Stored items:

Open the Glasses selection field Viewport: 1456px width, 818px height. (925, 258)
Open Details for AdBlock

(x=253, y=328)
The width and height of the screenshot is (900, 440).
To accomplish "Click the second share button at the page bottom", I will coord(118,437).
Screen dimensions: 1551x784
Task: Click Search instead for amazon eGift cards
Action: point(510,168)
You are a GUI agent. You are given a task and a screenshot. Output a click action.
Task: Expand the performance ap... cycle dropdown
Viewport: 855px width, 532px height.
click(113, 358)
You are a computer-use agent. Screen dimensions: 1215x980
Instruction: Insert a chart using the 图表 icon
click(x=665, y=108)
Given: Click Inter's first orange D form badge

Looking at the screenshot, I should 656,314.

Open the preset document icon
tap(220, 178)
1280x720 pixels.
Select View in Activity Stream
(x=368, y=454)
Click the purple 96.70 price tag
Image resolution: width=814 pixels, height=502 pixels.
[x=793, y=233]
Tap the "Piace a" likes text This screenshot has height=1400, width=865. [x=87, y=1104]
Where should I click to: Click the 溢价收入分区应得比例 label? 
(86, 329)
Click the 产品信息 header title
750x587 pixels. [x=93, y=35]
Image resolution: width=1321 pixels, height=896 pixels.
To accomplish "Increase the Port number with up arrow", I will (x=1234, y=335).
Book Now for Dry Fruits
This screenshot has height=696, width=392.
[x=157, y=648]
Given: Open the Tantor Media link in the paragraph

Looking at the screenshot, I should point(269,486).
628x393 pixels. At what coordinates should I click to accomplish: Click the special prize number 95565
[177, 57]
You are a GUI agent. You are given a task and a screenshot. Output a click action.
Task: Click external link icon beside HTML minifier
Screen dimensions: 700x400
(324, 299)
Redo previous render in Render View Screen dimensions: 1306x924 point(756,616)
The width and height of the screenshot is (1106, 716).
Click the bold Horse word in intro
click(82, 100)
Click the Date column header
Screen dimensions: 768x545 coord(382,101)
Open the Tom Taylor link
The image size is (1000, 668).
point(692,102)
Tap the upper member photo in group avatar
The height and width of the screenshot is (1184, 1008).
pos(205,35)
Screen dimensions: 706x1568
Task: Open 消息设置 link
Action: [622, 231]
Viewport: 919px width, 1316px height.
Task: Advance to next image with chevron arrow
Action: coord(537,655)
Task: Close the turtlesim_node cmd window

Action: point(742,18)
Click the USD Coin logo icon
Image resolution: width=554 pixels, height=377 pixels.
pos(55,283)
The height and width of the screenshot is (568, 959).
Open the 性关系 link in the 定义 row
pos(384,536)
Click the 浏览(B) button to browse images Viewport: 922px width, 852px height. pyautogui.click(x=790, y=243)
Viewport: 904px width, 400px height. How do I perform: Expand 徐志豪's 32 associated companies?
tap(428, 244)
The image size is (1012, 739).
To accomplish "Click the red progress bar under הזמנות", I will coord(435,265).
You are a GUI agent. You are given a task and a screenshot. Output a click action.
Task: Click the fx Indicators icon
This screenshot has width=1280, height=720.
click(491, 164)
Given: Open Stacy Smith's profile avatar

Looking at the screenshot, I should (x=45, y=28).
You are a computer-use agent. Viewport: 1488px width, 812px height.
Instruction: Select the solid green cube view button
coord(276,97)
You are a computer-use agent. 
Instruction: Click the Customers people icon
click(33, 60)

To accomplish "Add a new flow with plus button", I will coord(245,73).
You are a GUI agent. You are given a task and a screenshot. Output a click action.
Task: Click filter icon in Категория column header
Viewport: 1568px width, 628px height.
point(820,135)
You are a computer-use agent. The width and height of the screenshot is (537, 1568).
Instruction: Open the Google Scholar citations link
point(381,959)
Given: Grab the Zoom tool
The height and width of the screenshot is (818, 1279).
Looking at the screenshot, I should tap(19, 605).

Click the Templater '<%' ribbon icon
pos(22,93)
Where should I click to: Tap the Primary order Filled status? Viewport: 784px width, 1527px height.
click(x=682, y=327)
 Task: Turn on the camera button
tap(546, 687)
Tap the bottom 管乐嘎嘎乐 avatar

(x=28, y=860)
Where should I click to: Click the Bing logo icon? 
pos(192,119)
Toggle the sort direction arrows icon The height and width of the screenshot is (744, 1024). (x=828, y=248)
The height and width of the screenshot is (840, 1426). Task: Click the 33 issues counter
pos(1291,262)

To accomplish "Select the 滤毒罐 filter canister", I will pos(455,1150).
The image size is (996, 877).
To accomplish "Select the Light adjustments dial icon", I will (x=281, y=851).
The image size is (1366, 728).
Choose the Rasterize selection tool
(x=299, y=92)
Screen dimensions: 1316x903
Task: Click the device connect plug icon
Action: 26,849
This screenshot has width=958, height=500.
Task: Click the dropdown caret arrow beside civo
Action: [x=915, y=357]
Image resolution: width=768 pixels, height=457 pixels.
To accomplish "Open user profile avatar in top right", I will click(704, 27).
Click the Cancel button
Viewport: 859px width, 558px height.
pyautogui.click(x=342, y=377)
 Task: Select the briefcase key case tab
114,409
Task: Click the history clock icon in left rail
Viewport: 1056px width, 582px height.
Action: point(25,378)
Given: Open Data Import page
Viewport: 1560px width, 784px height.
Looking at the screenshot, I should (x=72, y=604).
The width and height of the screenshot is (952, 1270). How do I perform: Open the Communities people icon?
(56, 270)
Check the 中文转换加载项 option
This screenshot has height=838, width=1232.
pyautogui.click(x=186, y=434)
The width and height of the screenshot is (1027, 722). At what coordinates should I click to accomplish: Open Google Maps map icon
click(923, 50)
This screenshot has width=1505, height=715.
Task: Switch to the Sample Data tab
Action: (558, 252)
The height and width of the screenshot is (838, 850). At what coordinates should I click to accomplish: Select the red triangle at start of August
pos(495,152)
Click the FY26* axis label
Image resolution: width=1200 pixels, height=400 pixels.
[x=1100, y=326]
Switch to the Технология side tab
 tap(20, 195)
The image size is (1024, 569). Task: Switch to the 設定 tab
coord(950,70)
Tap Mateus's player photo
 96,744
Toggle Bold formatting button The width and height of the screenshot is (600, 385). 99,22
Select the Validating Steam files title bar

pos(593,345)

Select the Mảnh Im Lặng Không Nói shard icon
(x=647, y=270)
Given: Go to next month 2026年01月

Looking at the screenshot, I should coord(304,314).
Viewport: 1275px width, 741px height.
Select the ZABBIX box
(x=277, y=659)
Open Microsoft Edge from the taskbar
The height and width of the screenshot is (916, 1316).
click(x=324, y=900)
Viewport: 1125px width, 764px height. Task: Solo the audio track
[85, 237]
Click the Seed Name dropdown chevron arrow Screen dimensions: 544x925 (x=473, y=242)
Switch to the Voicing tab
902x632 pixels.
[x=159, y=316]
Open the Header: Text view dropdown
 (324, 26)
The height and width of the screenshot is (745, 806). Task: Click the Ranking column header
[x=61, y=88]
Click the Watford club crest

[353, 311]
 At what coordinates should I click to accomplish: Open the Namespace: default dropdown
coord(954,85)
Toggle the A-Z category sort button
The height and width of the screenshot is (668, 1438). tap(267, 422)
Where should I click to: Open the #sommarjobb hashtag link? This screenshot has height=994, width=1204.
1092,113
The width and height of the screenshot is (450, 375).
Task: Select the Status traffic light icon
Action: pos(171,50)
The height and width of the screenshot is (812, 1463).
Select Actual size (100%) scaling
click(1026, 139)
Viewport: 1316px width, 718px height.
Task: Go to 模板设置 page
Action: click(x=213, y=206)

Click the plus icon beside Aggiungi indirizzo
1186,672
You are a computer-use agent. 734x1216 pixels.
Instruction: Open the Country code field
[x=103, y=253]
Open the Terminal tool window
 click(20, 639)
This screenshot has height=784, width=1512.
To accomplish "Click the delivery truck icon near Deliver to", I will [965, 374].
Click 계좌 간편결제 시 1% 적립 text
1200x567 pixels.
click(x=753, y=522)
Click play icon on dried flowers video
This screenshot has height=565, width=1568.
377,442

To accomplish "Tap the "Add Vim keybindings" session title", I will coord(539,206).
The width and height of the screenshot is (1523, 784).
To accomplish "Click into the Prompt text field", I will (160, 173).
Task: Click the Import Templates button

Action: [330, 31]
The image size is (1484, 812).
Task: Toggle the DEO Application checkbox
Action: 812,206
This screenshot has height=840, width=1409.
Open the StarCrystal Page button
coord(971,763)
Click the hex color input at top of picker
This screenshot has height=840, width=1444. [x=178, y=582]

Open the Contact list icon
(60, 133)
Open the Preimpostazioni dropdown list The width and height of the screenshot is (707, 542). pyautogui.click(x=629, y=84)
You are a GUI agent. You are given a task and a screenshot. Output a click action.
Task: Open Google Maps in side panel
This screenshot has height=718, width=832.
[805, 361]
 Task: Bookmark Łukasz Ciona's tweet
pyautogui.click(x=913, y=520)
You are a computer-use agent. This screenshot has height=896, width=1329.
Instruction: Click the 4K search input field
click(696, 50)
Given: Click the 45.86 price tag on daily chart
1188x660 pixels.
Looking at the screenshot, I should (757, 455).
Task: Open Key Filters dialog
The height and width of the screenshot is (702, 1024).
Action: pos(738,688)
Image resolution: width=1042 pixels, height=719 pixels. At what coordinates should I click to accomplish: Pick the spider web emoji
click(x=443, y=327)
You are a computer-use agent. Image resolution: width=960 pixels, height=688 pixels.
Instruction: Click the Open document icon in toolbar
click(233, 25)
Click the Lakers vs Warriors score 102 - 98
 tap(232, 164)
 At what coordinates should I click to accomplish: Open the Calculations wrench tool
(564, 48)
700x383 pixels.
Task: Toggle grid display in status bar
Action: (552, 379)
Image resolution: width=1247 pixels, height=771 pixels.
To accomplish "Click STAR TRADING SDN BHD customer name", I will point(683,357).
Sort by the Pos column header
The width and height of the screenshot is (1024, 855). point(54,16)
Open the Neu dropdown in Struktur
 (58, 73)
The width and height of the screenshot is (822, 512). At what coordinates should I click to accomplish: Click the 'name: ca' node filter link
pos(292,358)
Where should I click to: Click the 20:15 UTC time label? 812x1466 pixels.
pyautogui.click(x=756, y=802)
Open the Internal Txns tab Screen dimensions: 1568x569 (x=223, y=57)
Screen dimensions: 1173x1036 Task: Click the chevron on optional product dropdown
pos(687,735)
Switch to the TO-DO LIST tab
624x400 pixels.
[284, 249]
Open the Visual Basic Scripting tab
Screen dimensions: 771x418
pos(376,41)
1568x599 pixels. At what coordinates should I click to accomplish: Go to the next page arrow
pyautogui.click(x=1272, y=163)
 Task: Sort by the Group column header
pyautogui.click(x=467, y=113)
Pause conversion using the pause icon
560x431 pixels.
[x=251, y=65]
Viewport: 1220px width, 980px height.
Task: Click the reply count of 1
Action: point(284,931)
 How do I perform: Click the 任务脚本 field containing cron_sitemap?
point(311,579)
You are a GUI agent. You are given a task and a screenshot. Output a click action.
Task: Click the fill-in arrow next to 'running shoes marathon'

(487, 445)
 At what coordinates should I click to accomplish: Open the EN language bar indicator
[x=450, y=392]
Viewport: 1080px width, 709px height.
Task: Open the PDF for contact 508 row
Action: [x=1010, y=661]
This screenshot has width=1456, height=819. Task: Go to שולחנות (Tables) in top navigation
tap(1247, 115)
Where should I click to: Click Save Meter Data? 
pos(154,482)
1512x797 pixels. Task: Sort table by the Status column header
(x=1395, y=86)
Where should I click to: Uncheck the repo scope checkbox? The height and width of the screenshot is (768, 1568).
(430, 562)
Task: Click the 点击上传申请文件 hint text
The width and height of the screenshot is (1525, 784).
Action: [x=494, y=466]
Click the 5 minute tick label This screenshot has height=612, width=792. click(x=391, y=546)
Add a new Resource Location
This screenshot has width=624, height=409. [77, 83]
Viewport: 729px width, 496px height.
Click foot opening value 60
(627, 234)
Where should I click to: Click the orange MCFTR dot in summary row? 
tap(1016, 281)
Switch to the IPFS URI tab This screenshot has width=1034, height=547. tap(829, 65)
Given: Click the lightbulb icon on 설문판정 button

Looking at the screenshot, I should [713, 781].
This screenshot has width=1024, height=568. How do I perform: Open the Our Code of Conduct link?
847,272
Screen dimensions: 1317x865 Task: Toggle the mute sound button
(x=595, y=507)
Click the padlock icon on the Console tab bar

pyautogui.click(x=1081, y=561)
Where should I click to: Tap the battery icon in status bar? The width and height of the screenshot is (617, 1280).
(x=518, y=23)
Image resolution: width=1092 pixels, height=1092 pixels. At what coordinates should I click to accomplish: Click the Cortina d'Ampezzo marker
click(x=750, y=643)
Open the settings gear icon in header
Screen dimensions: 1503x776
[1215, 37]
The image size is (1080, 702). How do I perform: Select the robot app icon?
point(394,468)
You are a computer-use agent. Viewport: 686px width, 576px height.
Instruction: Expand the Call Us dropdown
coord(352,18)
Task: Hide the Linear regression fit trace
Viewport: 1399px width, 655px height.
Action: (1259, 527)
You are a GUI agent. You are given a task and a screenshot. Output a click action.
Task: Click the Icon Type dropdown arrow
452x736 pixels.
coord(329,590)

▶ **EXERCISE INSTRUCTIONS**:
Return each line from the entries above that includes "computer".

▶ **ANSWER BOX**:
You are a computer-use agent. Screen dimensions: 1215x980
You are a computer-use agent. Viewport: 1488px width, 812px height.
You are a computer-use agent. 
You are a computer-use agent. The width and height of the screenshot is (537, 1568).
You are a computer-use agent. 734x1216 pixels.
You are a computer-use agent. This screenshot has height=896, width=1329.
You are a computer-use agent. Image resolution: width=960 pixels, height=688 pixels.
You are a computer-use agent. Viewport: 686px width, 576px height.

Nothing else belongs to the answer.